### YOUR GOAL
Return each line of the material below verbatim, omitting the pictures from the output.

Entries for locating words and on-screen items

------

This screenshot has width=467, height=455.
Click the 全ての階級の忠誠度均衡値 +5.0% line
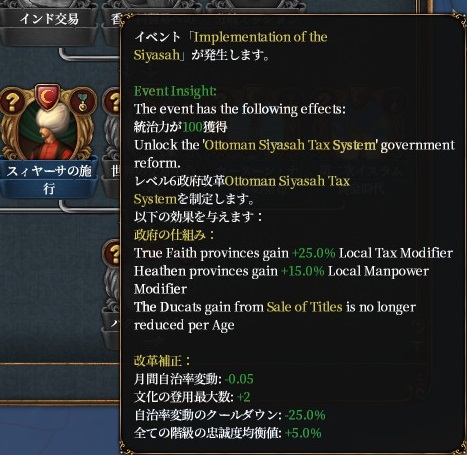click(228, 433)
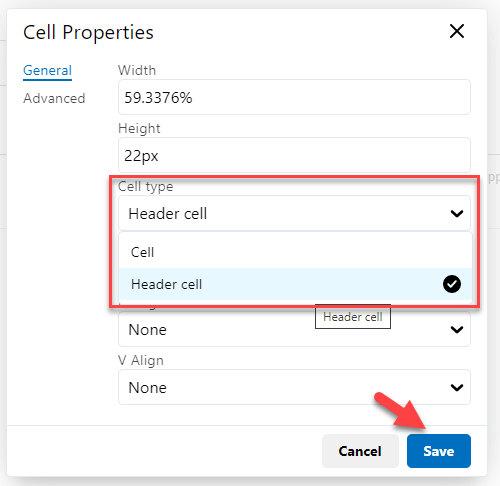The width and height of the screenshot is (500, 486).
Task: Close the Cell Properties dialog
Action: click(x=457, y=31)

------

### FULL SOLUTION
This screenshot has width=467, height=455.
Click the 全ての階級の忠誠度均衡値 +5.0% line
click(228, 433)
The width and height of the screenshot is (500, 486).
Task: Close the Cell Properties dialog
Action: click(x=457, y=31)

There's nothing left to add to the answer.